I think you might be over thinking it. Dresden Files and Fate aren't big on accounting and precise timekeeping, so it's kind of a wing it situation. To summarize the bit on Duration and Enhanced Evocation on YS265-266, when sunrise happens:

  1. Any ongoing evocations end. That's probably not super important, since they're extremely short duration anyway. I would only expect this to happen as a GM fiat kind of thing or maybe a player spending a fate point to take advantage of a "Dawn is imminent" aspect that exists on the scene.

  2. Any thaumaturgy spell that didn't have enough extra shifts of complexity to bring its duration to longer than "a day" ends. Don't worry about anything like "Well this spell was a 8 shift ward yesterday, with sunrise it's a 6 shift ward today", there's AFAIK no mechanics for that. If you're GMing and that sounds fun to you (maybe as a way to temporarily gate access to things for plot reasons?) go for it, but just do whatever will serve the story and make things interesting.

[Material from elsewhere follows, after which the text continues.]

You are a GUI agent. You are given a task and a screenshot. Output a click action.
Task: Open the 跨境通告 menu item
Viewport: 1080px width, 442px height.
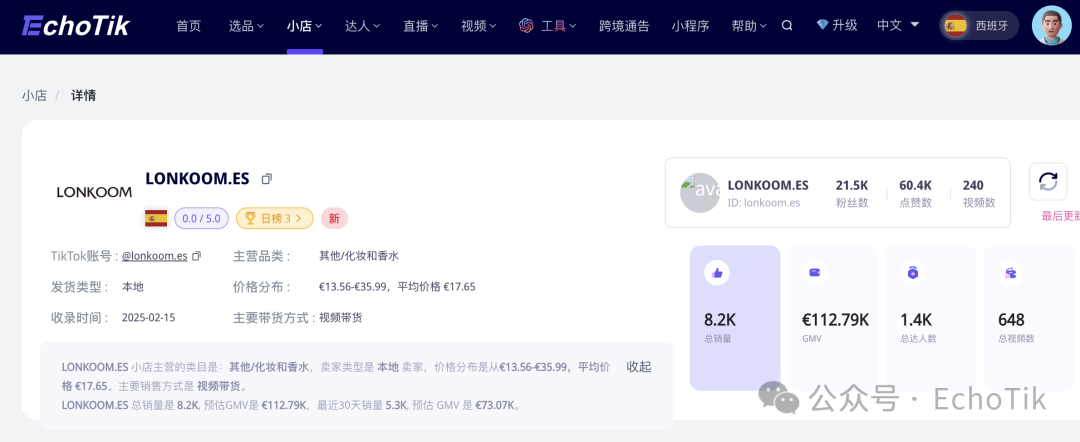pos(624,26)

Now for sunrise as a suppressor and source of harm... I think you're basically forced to wing it and use your best judgement. Anybody that has a "Catch" related to sunlight obviously loses their toughness and recovery powers while exposed to sunlight. I don't think there's any mechanical support for taking an X stress hit for being exposed to something you're vulnerable to (check Our Story for the individual critter descriptions?), so it's again going to be a plot-device, it's-as-strong-as-serves-the-story kind of thing. Expect nameless vampire mooks to go "poof" when dawn breaks and major vampire antagonists to live or die based on what act of the story you're up to. Anything that can "poof" without being removed from the story (like ghosts, demons, etc) probably should poof. Mechanically, this is probably a compel on their high concept.

It's kind of important to remember that Dresden Files is some guy writing fiction with the primary concern of telling a good story. The DFRPG is a bunch of people trying to cobble and all the things that happened in the fiction into as coherent a set of guidelines as they could manage. It generally works pretty well, but it will leave a lot of stuff up to the discretion of everybody at the table.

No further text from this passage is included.